Der globale Aufschwung ist auf einem guten Weg, wenngleich er in den einzelnen Ländern von unterschiedlichen Faktoren abhängt. Es wird erwartet, dass sich das globale BIP im Jahr 2021 um +5,1% erholt, wobei ein Viertel der Erholung von den USA getragen wird, während China durch eine zunehmend weniger akkommodierende Wirtschaftspolitik weniger zum Wachstum beitragen dürfte. Im Jahr 2022 sollte das weltweite BIP-Wachstum +4,0 % erreichen. Europa dürfte seine Verluste aus dem Covid-19-Programm erst in diesem Zeitraum wieder aufholen, während die USA erst in H2 2021 aufholen dürften. Das Rennen um die Erholung wird von sieben Haupthindernissen abhängen.

- [Datenauflistung]:
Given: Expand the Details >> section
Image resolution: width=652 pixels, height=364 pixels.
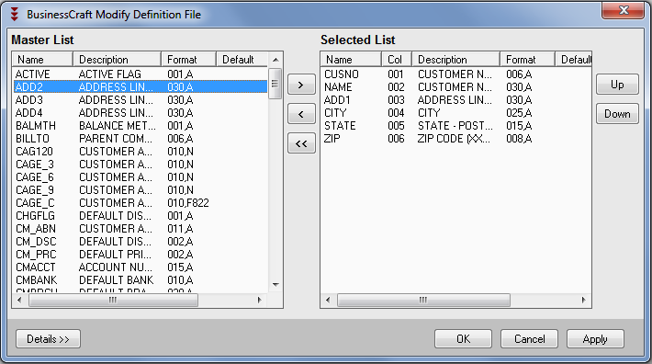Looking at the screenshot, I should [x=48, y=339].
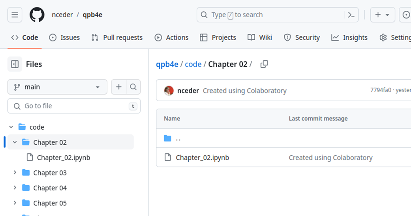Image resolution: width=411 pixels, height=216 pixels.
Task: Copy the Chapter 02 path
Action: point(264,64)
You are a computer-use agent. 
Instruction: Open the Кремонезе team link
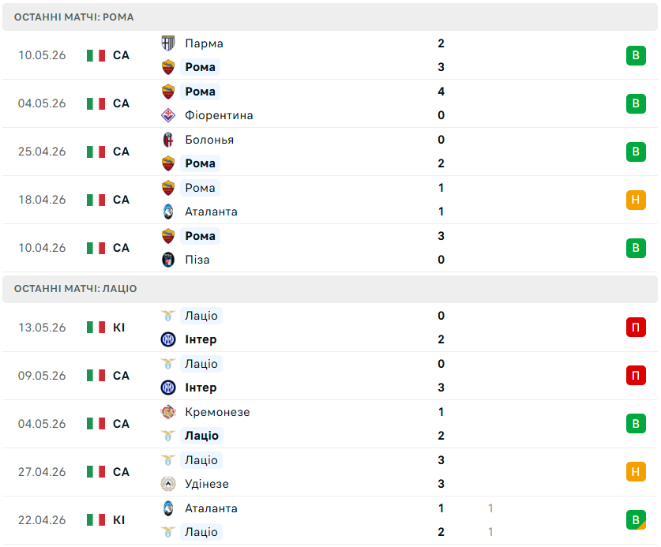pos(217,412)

- [Die Aufgabe]: Führen Sie den Text zur weltweiten Konjunkturerholung im Anschluss an seinen letzten Satz fort. Das Material wird hier nicht benötigt.

- [Schriftliche Antwort]:
Hindernis 1: Die Ausführungsrisiken der Impfungen werden ein Hauptunterscheidungsmerkmal zwischen den Ländern bleiben, wobei das Tempo der Impfkampagnen die Erholung mit unterschiedlichen Geschwindigkeiten vorantreibt und die Divergenz auf einem hohen Niveau hält. Bei dem derzeitigen Impftempo werden die USA und Großbritannien im Mai die Herdenimmunität erreichen. Während Europa in der Lage sein sollte, seine gefährdete Bevölkerung bis zum Sommer zu impfen, wird die Herdenimmunität bei dem derzeitigen Tempo wahrscheinlich nicht vor dem Herbst erreicht werden. Andererseits beschleunigen die meisten Regierungen (Frankreich) das Impftempo, um die Herdenimmunität noch im Sommer zu erreichen.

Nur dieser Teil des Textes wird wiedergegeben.